In order to provide a full description of the clusters, the mean values and ranges of all variables are analyzed (except for the wind direction that is discussed apart in “Wind direction”). Table 1 presents the mean variables of each cluster, and Fig. 6 shows the 95% confidence range of each variable vs. the cluster number. Comparing clusters 1 and 2 (which dominate at urban and suburban receptors, respectively), these occur on average at 14 h and 13 h, respectively, under conditions of clear sky (mean SC = 1), moderate wind speeds (WS = 6.0 m/s and 5.1 m/s, respectively), relatively high values of temperature (T ~ 27 °C) and total solar radiation (TSR = 762 and 855 W/m², respectively), and atmospheric instability (i.e., lower mean values of KST) (see Table 1). Cluster 1 presents a wider range of variation of H, SC, KST, and TSR than cluster 2, presumably associated to a wider range of QNO_x and QVOC (which are produced by both their variations within the city and their uncertainty ranges in the Monte Carlo simulations).

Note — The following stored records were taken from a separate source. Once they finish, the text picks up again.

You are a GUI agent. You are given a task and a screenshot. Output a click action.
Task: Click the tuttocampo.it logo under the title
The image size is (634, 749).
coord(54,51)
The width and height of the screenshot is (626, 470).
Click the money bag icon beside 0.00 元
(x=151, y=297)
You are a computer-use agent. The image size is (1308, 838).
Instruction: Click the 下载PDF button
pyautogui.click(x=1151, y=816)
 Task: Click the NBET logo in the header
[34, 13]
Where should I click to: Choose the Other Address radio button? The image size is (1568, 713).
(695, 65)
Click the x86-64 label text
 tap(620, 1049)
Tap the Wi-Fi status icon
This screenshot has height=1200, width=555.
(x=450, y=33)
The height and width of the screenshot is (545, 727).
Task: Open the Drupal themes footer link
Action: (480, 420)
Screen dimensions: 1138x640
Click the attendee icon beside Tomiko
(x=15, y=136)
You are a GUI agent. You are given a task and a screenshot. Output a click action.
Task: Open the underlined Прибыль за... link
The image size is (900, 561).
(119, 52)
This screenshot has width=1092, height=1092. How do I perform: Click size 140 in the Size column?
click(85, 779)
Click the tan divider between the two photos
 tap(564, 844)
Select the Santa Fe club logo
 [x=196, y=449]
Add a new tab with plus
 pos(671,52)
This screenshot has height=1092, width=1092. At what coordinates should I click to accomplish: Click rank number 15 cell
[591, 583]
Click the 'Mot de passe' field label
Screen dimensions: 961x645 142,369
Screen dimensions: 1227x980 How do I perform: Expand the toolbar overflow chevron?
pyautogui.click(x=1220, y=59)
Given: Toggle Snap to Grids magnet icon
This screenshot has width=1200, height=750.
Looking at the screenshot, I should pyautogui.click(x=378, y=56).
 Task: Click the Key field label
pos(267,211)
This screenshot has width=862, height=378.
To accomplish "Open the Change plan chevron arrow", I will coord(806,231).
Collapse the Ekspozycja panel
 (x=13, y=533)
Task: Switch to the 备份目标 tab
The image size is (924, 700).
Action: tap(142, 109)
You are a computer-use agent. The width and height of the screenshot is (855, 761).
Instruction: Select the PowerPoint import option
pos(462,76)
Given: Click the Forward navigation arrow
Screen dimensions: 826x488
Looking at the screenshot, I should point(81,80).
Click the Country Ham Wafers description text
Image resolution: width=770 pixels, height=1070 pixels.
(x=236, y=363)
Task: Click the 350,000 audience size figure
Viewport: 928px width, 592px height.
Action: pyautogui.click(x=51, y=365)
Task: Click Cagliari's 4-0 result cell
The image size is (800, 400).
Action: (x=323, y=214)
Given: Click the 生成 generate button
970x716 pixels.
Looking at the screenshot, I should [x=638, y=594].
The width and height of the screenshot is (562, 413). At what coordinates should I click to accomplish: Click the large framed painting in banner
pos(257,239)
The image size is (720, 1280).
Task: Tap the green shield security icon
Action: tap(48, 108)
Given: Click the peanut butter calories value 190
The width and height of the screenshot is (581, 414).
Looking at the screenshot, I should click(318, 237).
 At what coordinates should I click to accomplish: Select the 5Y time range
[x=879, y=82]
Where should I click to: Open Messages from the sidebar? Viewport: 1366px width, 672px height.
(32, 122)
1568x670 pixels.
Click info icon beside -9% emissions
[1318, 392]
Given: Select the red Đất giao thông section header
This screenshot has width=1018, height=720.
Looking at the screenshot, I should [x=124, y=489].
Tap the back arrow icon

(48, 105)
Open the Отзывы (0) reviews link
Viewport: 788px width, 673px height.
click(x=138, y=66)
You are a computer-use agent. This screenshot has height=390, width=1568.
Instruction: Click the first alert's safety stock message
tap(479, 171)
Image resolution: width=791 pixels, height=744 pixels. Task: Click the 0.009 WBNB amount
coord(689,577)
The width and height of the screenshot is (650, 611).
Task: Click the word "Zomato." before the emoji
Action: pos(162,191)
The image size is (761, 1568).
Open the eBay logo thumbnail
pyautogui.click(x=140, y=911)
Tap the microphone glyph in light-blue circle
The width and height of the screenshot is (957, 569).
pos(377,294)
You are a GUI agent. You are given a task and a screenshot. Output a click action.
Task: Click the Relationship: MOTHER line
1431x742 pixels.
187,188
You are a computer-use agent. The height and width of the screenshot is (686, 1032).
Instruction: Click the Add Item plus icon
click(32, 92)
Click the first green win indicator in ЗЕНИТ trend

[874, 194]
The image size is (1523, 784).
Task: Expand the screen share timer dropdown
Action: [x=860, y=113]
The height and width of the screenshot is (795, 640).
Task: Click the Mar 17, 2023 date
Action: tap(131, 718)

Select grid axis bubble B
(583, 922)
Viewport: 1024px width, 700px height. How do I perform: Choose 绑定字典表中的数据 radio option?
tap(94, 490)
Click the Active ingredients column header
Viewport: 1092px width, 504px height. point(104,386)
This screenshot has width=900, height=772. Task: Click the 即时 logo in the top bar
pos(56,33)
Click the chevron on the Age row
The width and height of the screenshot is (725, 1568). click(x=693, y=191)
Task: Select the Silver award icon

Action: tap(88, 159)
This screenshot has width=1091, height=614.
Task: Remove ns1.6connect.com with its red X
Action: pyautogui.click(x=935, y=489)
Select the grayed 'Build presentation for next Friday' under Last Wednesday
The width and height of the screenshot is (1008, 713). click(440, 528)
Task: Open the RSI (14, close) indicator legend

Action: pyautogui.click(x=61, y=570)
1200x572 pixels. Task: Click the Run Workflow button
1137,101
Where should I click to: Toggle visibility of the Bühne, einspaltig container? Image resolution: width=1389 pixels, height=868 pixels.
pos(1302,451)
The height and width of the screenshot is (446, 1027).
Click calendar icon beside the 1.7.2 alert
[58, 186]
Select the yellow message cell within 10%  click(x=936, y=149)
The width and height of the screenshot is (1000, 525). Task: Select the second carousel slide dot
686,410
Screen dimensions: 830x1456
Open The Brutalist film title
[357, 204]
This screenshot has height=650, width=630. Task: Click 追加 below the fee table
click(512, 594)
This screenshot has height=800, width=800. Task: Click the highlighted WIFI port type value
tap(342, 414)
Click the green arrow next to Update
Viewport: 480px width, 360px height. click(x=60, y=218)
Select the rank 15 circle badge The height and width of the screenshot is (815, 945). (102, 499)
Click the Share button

Table 1 Variables from Fig. 3, averaged for each cluster (N number of objects of each cluster (%))

Full size table

On the other hand, comparing clusters 3 and 4 (that dominate at receptors with no emissions, where the largest C_max values are estimated), these occur on average at 7 h and 15 h, respectively under low wind conditions (WS ≤ 1.7 m/s) (see Table 1). The difference in the mean time of occurrence of C_max between these two clusters is also reflected in the mean values of the meteorological variables that present marked diurnal cycles, as the atmospheric stability class. However, this is not observed in the mean total solar radiation that is greater for cluster 3 (at H = 7 h) than that for cluster 4 (at H = 15 h), due to the fact that in cluster 4, C_max occurs with a mean sky cover value of 4 (partly cloudy sky). Regarding their within-cluster variations, while cluster 4 presents a wide range of H (as well as in other variables like WS, SC, and TSR), cluster 3 occurs only during early-morning hours (see Fig. 6b). The possible reasons for the occurrence of such an ozone morning peak under conditions of clusters 3 are discussed in “Discussion.”

Wind direction

The role of wind direction (DIR) is more difficult to analyze because, when considering the information from all receptors, it is not possible to distinguish situations of DIR that bring more or less polluted air to the receptors (a same DIR may have different effects on the pollutant concentration at different receptors depending on the emission sources and how they distribute around them). However, it is worth inspecting whether differences exist among the most frequent wind directions of the clusters. Figure 7 presents the wind rose of each cluster. The four clusters show variable and different dominant wind directions. In cluster 1 (associated to the lowest C_max values), winds leading to the occurrence of C_max are mainly of moderate intensities (4 m/s) from the ENE (22%) or relatively intense (~ 8 m/s) from the SE-SSE (27%). In cluster 2, C_max occurs with lower mean wind speeds (3 m/s) from the ENE sector (9%), moderate (5 m/s) from the W (11%), and intense (8 m/s) from the S (9%). In cluster 3, the dominant wind directions are also variable: E (14%), WSW (13%), and NNW (14%), but wind intensities are low (< 2 m/s), as previously noted. The same is observed for cluster 4 but with different dominant wind directions: N-NNE (29%) and E-ESE (29%). (As shown in Table 1, each cluster presents a different number of objects and then the same frequency of DIR for two different clusters gives different number of wind situations with that DIR.)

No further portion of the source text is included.